▶ WHAT YOU WILL DO:
Reproduce the material verbatim, starting at the line that contains "You are a computer-use agent. 720x676 pixels." and ending at the line that contains "Where should I", both included. Omit the pictures.
* START EXTRACTED RECORDS *
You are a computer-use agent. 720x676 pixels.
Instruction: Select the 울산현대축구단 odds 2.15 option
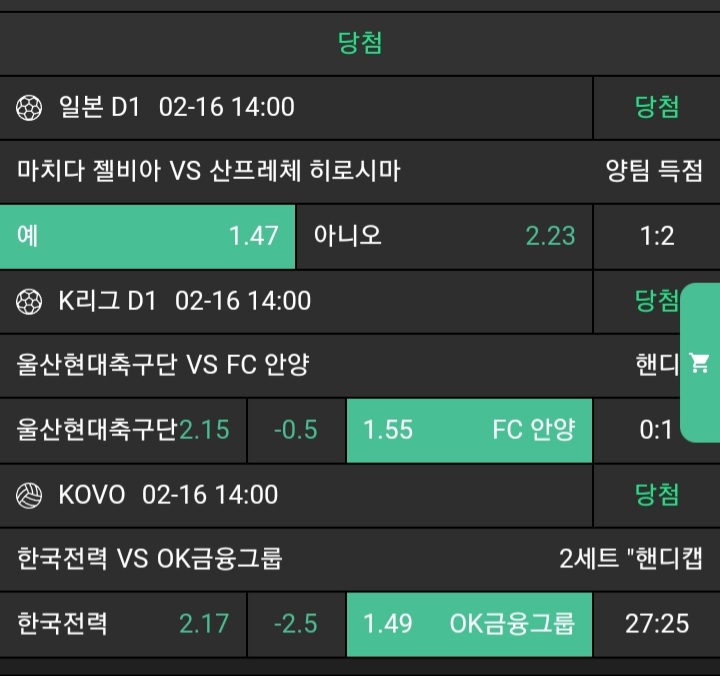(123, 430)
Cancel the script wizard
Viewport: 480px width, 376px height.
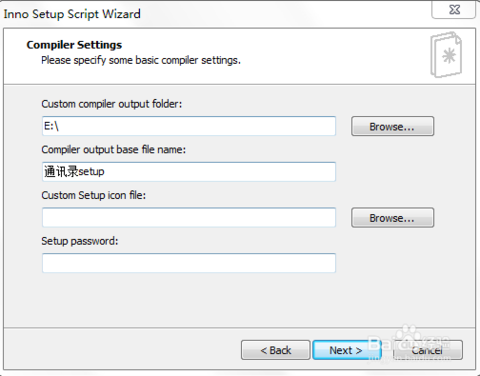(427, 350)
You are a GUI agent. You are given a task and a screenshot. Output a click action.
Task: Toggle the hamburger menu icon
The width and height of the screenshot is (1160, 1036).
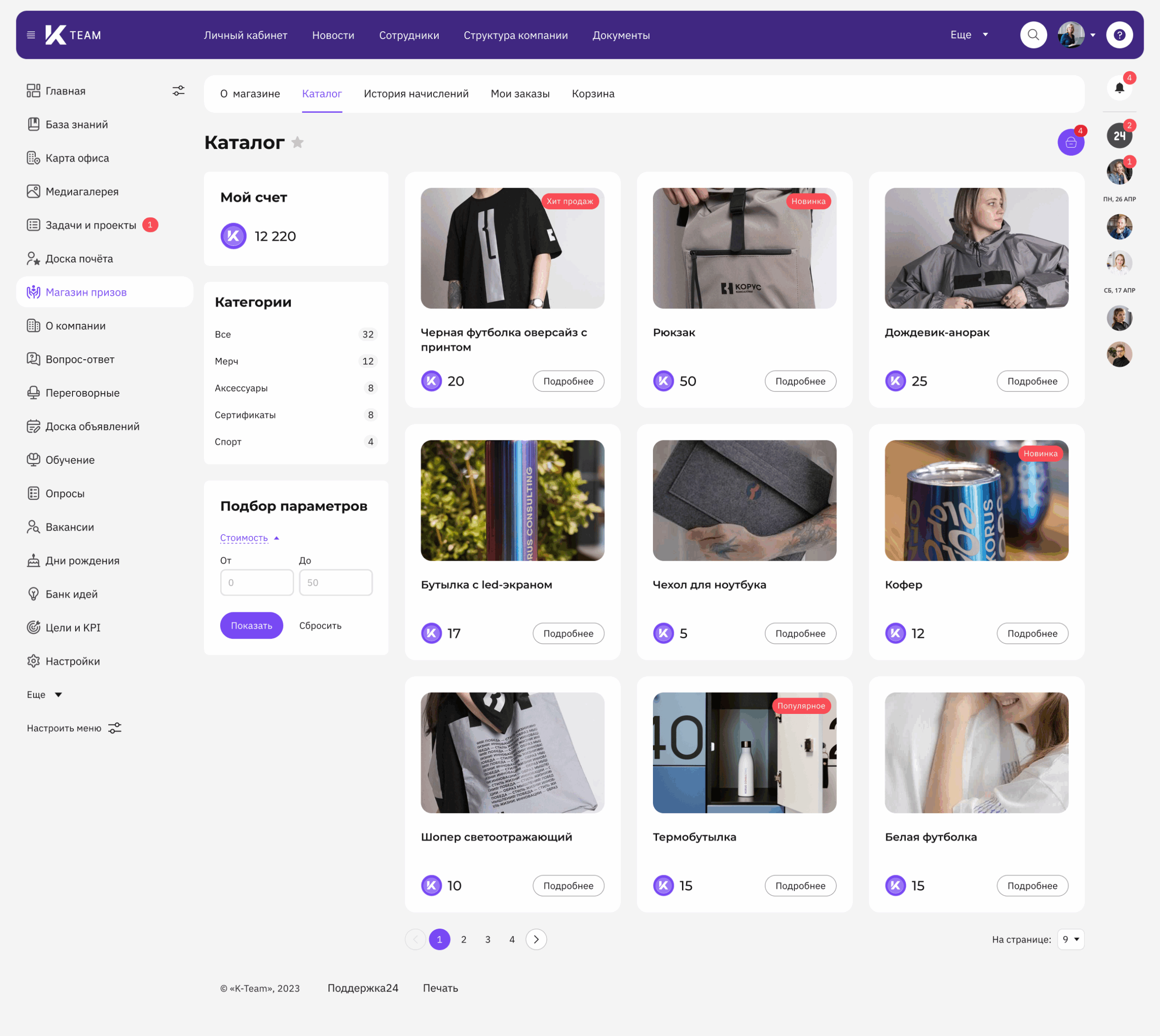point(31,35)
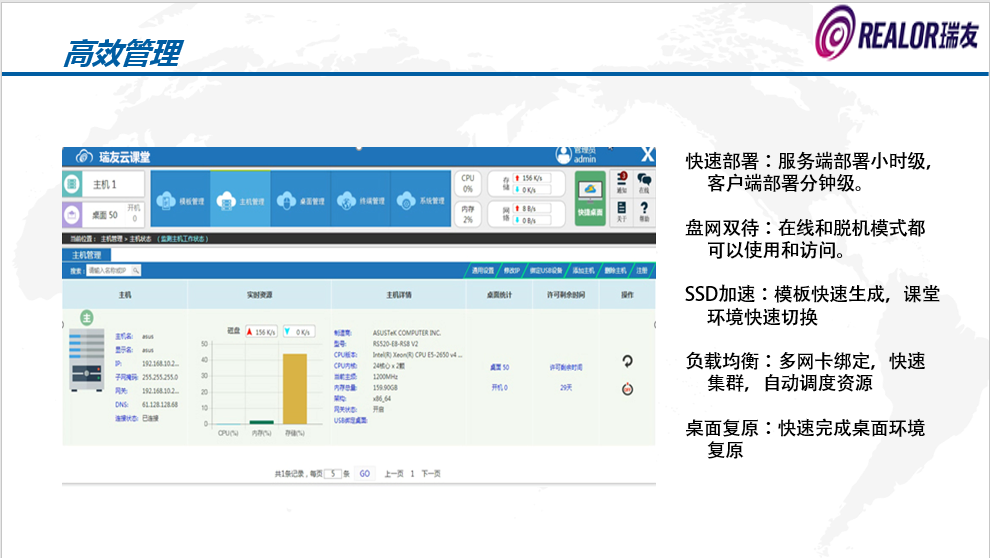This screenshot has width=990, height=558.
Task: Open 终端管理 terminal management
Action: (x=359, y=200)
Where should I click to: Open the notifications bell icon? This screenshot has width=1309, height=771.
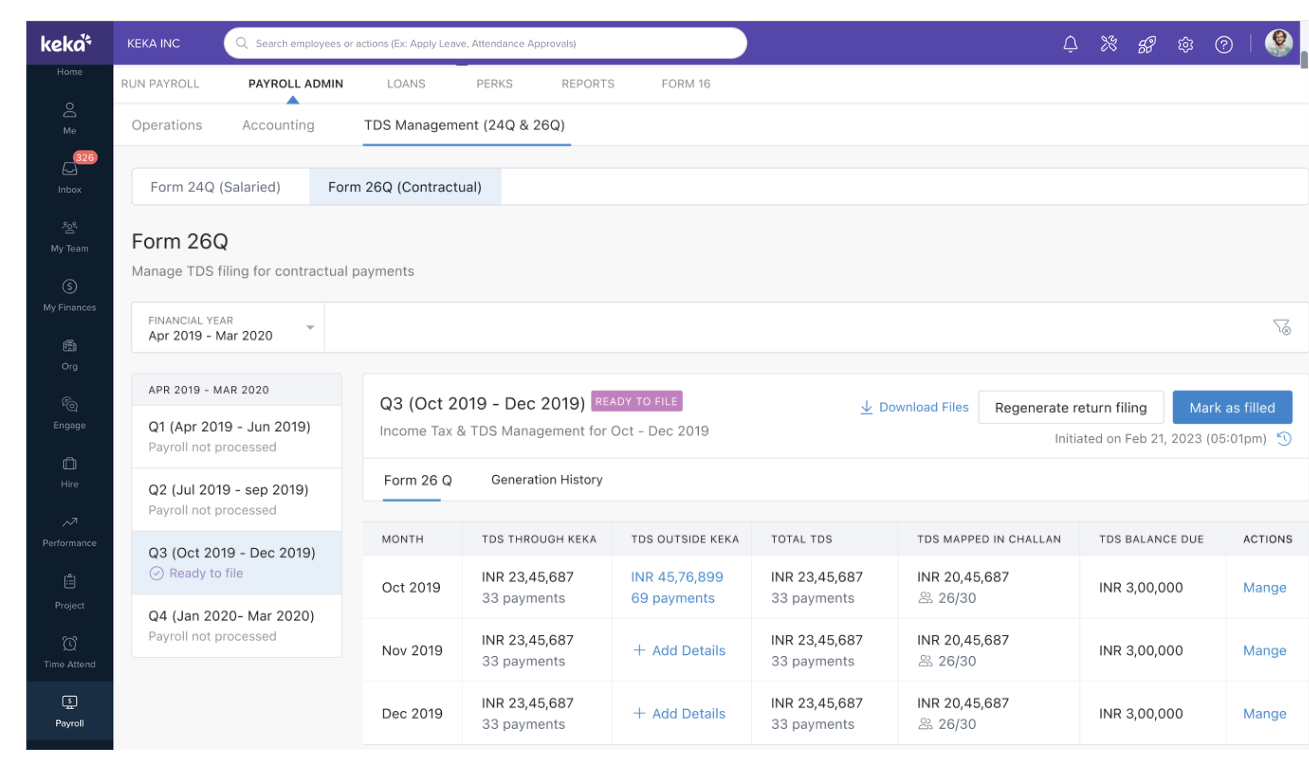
* END EXTRACTED RECORDS *
* START EXTRACTED RECORDS *
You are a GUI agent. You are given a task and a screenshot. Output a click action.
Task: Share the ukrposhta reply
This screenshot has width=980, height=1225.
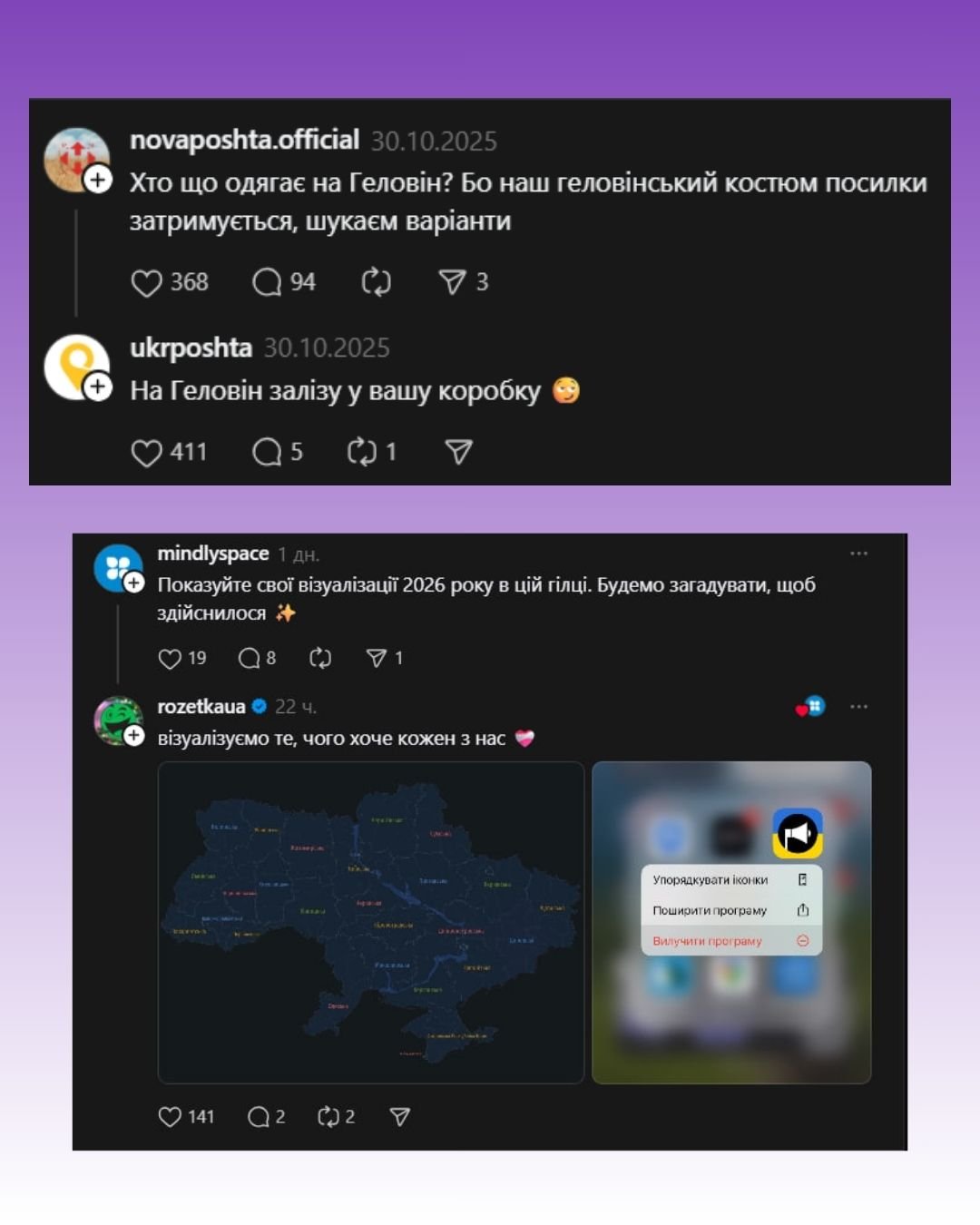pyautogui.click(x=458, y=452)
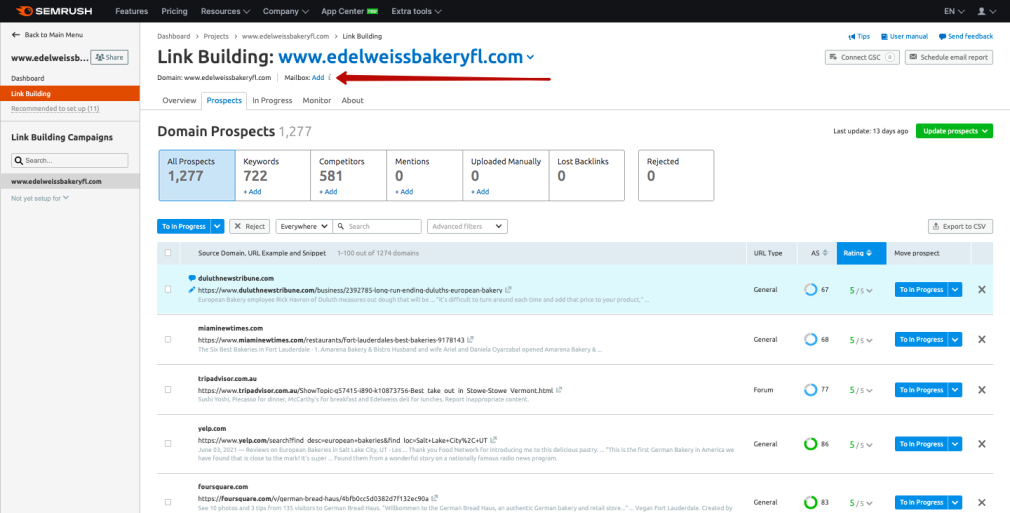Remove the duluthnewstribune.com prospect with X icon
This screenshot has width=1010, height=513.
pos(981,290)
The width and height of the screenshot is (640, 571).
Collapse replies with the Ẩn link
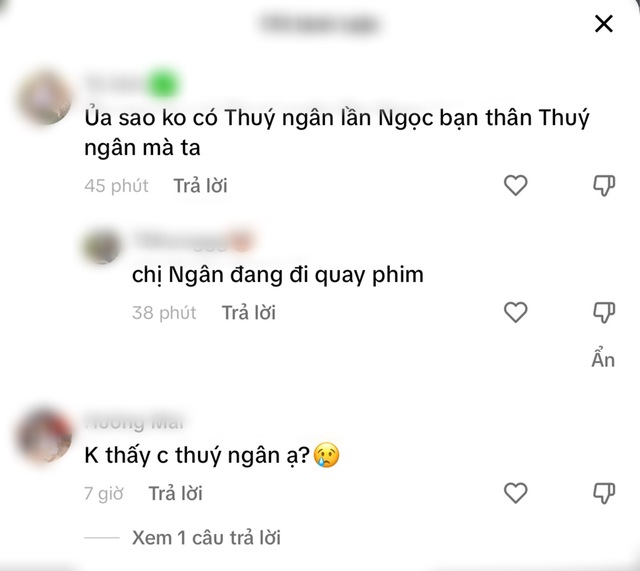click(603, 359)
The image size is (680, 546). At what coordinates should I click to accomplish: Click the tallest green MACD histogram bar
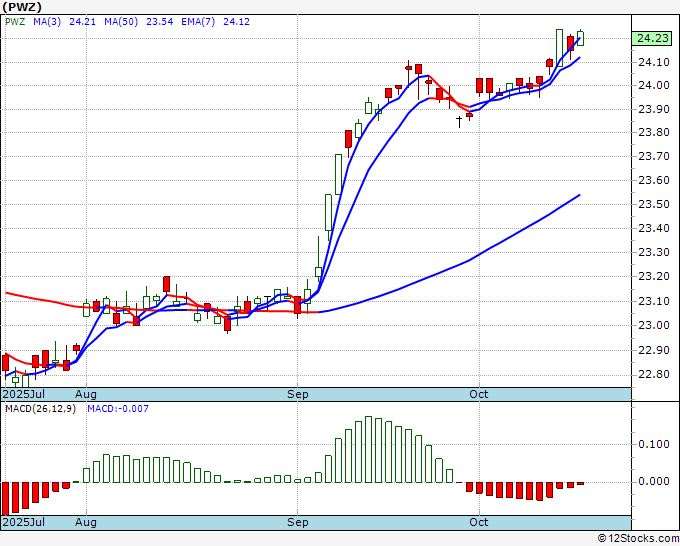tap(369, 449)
* END EXTRACTED RECORDS *
▶ EXERCISE SOLUTION:
You are a computer-use agent. 720x676 pixels.
Instruction: Select the 울산현대축구단 odds 2.15 option
(123, 430)
Cancel the script wizard
Viewport: 480px width, 376px height.
(427, 350)
You are a GUI agent. You are given a task and a screenshot. Output a click action.
Task: Toggle the hamburger menu icon
The width and height of the screenshot is (1160, 1036).
point(31,35)
This screenshot has width=990, height=558.
Task: Open 终端管理 terminal management
Action: (x=359, y=200)
Where should I click to: Open the notifications bell icon? This screenshot has width=1309, height=771.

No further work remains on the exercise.